==== Passage provided

Running LLMs locally with Ollama means an open-weight model lives on your machine — no API keys, no per-token billing, no sending your data to someone else’s servers. You install Ollama, pull a model with one command, and chat from the terminal or hit a local API. For prototyping, privacy-sensitive work, or just learning how these models behave without a credit card attached, it’s the simplest on-ramp there is.

Install and run a model

Installation is straightforward: grab the Ollama binary for macOS, Linux, or Windows from the project site and run it. Then, from the command line:

ollama run llama3.2

That pulls the model (one-time download) and drops you into an interactive chat. Other useful commands:

ollama pull mistral      # download a model without chatting
ollama list              # show installed models
ollama rm llama3.2       # free up disk space

Models are stored on disk and loaded into RAM when you use them — which is why memory is the thing that matters most.

Hardware: what you actually need

Models come in sizes measured in parameters (and billions thereof), and size drives RAM/VRAM needs:

  • Small models (a few billion params, e.g. Phi, small Llama/Mistral variants) run on modest laptops — think 8–16 GB RAM.
  • Larger models want 16 GB or more, and a GPU makes them dramatically faster.
  • Quantized versions trade a little quality for much smaller memory use — usually the right call on a laptop. [needs source]

If a model feels painfully slow, drop to a smaller or more aggressively quantized variant before blaming Ollama.

The OpenAI-compatible local API

Here’s the part that makes Ollama genuinely useful for developers: it exposes a local HTTP API at http://localhost:11434, including an OpenAI-compatible endpoint. That means an app written against the OpenAI API can be pointed at your local Ollama by changing the base URL and the model name — no other code changes.

This is why Spring AI works the same against Ollama or OpenAI: in Part 2 of the Spring AI series you literally just set base-url: http://localhost:11434 and a local model name. Develop offline against Ollama, deploy against a hosted model — identical code. The project supports many open-weight models, with new ones added regularly.

When local beats the cloud (and when it doesn’t)

Run locally when:

  • Privacy matters — data never leaves your machine. Great for sensitive documents or regulated work.
  • You’re prototyping — no metered billing while you experiment.
  • You want to learn — poke at temperature, prompts, and model differences freely.
  • You need offline — no internet dependency after the download.

Stick with the cloud when:

  • You need the frontier-quality answers only the biggest hosted models give.
  • You need to serve many concurrent users — your laptop is not a fleet.

========
==== Recorded information

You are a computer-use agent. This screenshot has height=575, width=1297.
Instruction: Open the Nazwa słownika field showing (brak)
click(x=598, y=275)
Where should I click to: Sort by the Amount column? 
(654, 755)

========
==== Recorded information

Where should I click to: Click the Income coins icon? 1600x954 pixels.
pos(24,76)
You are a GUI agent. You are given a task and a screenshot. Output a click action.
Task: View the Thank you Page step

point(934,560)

========

* Task objective *
Please answer these questions from the text on running models locally with Ollama:
(a) Which command shows the installed models?
(b) How much RAM does the text suggest for small models on modest laptops?
(c) At what address does Ollama expose its local HTTP API?

* Answer area *
(a) ollama list
(b) 8–16 GB
(c) http://localhost:11434